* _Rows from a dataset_
--------------------------------

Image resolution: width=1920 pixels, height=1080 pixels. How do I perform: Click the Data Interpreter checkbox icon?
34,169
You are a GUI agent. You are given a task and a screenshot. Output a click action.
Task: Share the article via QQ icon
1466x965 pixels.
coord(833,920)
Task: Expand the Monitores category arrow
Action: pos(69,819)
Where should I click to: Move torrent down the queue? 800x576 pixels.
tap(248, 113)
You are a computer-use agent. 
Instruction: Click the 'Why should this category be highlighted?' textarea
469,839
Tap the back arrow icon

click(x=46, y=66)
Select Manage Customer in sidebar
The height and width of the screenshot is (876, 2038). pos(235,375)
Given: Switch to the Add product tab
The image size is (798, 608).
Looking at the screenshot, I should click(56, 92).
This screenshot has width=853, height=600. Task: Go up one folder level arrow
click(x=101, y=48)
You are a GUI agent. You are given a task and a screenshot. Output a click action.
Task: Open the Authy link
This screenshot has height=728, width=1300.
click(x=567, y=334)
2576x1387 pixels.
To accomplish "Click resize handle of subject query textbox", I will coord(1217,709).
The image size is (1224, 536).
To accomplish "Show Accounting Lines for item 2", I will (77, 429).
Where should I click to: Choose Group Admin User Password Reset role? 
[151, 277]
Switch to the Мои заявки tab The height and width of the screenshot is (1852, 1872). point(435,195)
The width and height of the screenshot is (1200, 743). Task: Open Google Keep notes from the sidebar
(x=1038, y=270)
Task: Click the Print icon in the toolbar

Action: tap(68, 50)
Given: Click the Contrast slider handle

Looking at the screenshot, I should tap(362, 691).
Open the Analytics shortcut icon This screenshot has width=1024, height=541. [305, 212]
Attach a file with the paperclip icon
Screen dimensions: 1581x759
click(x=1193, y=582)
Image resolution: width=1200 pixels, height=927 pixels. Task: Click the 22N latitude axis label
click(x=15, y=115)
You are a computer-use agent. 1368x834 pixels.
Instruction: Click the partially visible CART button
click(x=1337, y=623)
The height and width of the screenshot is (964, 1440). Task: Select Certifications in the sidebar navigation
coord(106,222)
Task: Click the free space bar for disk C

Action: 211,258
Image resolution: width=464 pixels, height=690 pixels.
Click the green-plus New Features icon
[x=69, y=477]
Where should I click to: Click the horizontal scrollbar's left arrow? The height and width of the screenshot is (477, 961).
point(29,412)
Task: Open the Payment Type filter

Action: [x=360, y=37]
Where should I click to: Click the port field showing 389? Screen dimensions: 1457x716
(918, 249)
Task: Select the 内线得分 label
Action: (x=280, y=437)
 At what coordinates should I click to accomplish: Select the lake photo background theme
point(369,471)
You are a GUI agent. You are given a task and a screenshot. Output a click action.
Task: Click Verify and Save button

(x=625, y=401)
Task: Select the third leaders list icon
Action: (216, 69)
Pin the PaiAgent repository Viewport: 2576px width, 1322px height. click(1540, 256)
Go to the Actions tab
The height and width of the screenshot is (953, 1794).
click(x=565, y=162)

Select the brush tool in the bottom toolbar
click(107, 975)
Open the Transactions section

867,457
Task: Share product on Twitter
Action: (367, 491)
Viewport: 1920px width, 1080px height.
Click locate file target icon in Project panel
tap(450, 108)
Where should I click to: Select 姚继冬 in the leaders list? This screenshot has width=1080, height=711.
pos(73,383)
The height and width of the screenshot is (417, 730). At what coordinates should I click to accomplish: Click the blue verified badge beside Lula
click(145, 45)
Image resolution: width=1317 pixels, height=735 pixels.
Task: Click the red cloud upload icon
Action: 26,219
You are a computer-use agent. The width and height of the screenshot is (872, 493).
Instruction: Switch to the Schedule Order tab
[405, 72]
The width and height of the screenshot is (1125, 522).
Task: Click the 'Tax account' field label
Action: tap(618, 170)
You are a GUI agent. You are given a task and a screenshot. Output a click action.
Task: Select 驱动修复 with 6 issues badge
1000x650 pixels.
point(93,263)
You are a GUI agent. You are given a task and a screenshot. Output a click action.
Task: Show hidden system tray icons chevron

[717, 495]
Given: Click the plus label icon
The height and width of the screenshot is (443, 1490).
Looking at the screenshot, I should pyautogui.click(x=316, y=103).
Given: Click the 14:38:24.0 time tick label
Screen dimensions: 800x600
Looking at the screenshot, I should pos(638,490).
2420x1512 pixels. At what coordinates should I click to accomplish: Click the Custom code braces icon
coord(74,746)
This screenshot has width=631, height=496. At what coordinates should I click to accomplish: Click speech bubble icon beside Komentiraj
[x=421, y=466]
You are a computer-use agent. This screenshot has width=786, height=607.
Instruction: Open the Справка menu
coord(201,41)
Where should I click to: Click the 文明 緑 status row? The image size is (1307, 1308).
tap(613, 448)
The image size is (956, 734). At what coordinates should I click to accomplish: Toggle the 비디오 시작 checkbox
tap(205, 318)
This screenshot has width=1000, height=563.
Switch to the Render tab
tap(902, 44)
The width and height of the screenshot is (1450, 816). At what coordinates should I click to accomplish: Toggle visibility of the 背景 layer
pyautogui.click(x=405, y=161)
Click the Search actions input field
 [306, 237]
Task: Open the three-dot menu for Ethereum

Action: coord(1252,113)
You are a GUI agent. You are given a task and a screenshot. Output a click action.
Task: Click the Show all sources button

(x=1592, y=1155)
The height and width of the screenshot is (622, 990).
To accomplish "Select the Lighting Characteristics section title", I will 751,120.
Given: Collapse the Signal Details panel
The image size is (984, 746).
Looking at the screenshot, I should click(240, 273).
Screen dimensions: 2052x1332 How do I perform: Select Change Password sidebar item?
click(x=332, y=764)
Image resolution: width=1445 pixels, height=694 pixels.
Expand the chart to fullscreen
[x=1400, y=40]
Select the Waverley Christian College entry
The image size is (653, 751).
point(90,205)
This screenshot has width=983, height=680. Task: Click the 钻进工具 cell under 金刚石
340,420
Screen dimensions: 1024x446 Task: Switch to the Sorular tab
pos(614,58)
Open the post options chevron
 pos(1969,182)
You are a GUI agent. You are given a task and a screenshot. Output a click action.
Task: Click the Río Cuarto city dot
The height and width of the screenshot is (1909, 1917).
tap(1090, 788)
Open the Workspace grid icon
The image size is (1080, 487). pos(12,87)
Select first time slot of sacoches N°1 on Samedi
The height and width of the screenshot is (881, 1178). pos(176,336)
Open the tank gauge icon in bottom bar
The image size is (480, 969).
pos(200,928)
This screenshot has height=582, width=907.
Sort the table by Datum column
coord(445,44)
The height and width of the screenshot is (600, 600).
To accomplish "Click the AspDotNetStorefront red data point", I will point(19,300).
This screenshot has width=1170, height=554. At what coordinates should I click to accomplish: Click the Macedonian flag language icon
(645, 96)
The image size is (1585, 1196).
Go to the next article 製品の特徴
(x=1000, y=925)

--------------------------------

* _Aim of the exercise_
Output these lines exactly as they appear, covering all of the records.

* _Final answer_
Image resolution: width=1920 pixels, height=1080 pixels. How do I perform: Click the Data Interpreter checkbox icon?
34,169
You are a GUI agent. You are given a task and a screenshot. Output a click action.
Task: Share the article via QQ icon
1466x965 pixels.
coord(833,920)
Task: Expand the Monitores category arrow
Action: pos(69,819)
Where should I click to: Move torrent down the queue? 800x576 pixels.
tap(248, 113)
You are a computer-use agent. 
Instruction: Click the 'Why should this category be highlighted?' textarea
469,839
Tap the back arrow icon

click(x=46, y=66)
Select Manage Customer in sidebar
The height and width of the screenshot is (876, 2038). pos(235,375)
Given: Switch to the Add product tab
The image size is (798, 608).
Looking at the screenshot, I should click(56, 92).
This screenshot has width=853, height=600. Task: Go up one folder level arrow
click(x=101, y=48)
You are a GUI agent. You are given a task and a screenshot. Output a click action.
Task: Open the Authy link
This screenshot has height=728, width=1300.
click(x=567, y=334)
2576x1387 pixels.
To accomplish "Click resize handle of subject query textbox", I will coord(1217,709).
The image size is (1224, 536).
To accomplish "Show Accounting Lines for item 2", I will (77, 429).
Where should I click to: Choose Group Admin User Password Reset role? 
[151, 277]
Switch to the Мои заявки tab The height and width of the screenshot is (1852, 1872). point(435,195)
The width and height of the screenshot is (1200, 743). Task: Open Google Keep notes from the sidebar
(x=1038, y=270)
Task: Click the Print icon in the toolbar

Action: tap(68, 50)
Given: Click the Contrast slider handle

Looking at the screenshot, I should tap(362, 691).
Open the Analytics shortcut icon This screenshot has width=1024, height=541. [305, 212]
Attach a file with the paperclip icon
Screen dimensions: 1581x759
click(x=1193, y=582)
Image resolution: width=1200 pixels, height=927 pixels. Task: Click the 22N latitude axis label
click(x=15, y=115)
You are a computer-use agent. 1368x834 pixels.
Instruction: Click the partially visible CART button
click(x=1337, y=623)
The height and width of the screenshot is (964, 1440). Task: Select Certifications in the sidebar navigation
coord(106,222)
Task: Click the free space bar for disk C

Action: 211,258
Image resolution: width=464 pixels, height=690 pixels.
Click the green-plus New Features icon
[x=69, y=477]
Where should I click to: Click the horizontal scrollbar's left arrow? The height and width of the screenshot is (477, 961).
point(29,412)
Task: Open the Payment Type filter

Action: [x=360, y=37]
Where should I click to: Click the port field showing 389? Screen dimensions: 1457x716
(918, 249)
Task: Select the 内线得分 label
Action: (x=280, y=437)
 At what coordinates should I click to accomplish: Select the lake photo background theme
point(369,471)
You are a GUI agent. You are given a task and a screenshot. Output a click action.
Task: Click Verify and Save button

(x=625, y=401)
Task: Select the third leaders list icon
Action: (216, 69)
Pin the PaiAgent repository Viewport: 2576px width, 1322px height. click(1540, 256)
Go to the Actions tab
The height and width of the screenshot is (953, 1794).
click(x=565, y=162)

Select the brush tool in the bottom toolbar
click(107, 975)
Open the Transactions section

867,457
Task: Share product on Twitter
Action: (367, 491)
Viewport: 1920px width, 1080px height.
Click locate file target icon in Project panel
tap(450, 108)
Where should I click to: Select 姚继冬 in the leaders list? This screenshot has width=1080, height=711.
pos(73,383)
The height and width of the screenshot is (417, 730). At what coordinates should I click to accomplish: Click the blue verified badge beside Lula
click(145, 45)
Image resolution: width=1317 pixels, height=735 pixels.
Task: Click the red cloud upload icon
Action: 26,219
You are a computer-use agent. The width and height of the screenshot is (872, 493).
Instruction: Switch to the Schedule Order tab
[405, 72]
The width and height of the screenshot is (1125, 522).
Task: Click the 'Tax account' field label
Action: tap(618, 170)
You are a GUI agent. You are given a task and a screenshot. Output a click action.
Task: Select 驱动修复 with 6 issues badge
1000x650 pixels.
point(93,263)
You are a GUI agent. You are given a task and a screenshot. Output a click action.
Task: Show hidden system tray icons chevron

[717, 495]
Given: Click the plus label icon
The height and width of the screenshot is (443, 1490).
Looking at the screenshot, I should pyautogui.click(x=316, y=103).
Given: Click the 14:38:24.0 time tick label
Screen dimensions: 800x600
Looking at the screenshot, I should pos(638,490).
2420x1512 pixels. At what coordinates should I click to accomplish: Click the Custom code braces icon
coord(74,746)
This screenshot has width=631, height=496. At what coordinates should I click to accomplish: Click speech bubble icon beside Komentiraj
[x=421, y=466]
You are a computer-use agent. This screenshot has width=786, height=607.
Instruction: Open the Справка menu
coord(201,41)
Where should I click to: Click the 文明 緑 status row? The image size is (1307, 1308).
tap(613, 448)
The image size is (956, 734). At what coordinates should I click to accomplish: Toggle the 비디오 시작 checkbox
tap(205, 318)
This screenshot has width=1000, height=563.
Switch to the Render tab
tap(902, 44)
The width and height of the screenshot is (1450, 816). At what coordinates should I click to accomplish: Toggle visibility of the 背景 layer
pyautogui.click(x=405, y=161)
Click the Search actions input field
 [306, 237]
Task: Open the three-dot menu for Ethereum

Action: coord(1252,113)
You are a GUI agent. You are given a task and a screenshot. Output a click action.
Task: Click the Show all sources button

(x=1592, y=1155)
The height and width of the screenshot is (622, 990).
To accomplish "Select the Lighting Characteristics section title", I will 751,120.
Given: Collapse the Signal Details panel
The image size is (984, 746).
Looking at the screenshot, I should click(240, 273).
Screen dimensions: 2052x1332 How do I perform: Select Change Password sidebar item?
click(x=332, y=764)
Image resolution: width=1445 pixels, height=694 pixels.
Expand the chart to fullscreen
[x=1400, y=40]
Select the Waverley Christian College entry
The image size is (653, 751).
point(90,205)
This screenshot has width=983, height=680. Task: Click the 钻进工具 cell under 金刚石
340,420
Screen dimensions: 1024x446 Task: Switch to the Sorular tab
pos(614,58)
Open the post options chevron
 pos(1969,182)
You are a GUI agent. You are given a task and a screenshot. Output a click action.
Task: Click the Río Cuarto city dot
The height and width of the screenshot is (1909, 1917).
tap(1090, 788)
Open the Workspace grid icon
The image size is (1080, 487). pos(12,87)
Select first time slot of sacoches N°1 on Samedi
The height and width of the screenshot is (881, 1178). pos(176,336)
Open the tank gauge icon in bottom bar
The image size is (480, 969).
pos(200,928)
This screenshot has height=582, width=907.
Sort the table by Datum column
coord(445,44)
The height and width of the screenshot is (600, 600).
To accomplish "Click the AspDotNetStorefront red data point", I will point(19,300).
This screenshot has width=1170, height=554. At what coordinates should I click to accomplish: Click the Macedonian flag language icon
(645, 96)
The image size is (1585, 1196).
Go to the next article 製品の特徴
(x=1000, y=925)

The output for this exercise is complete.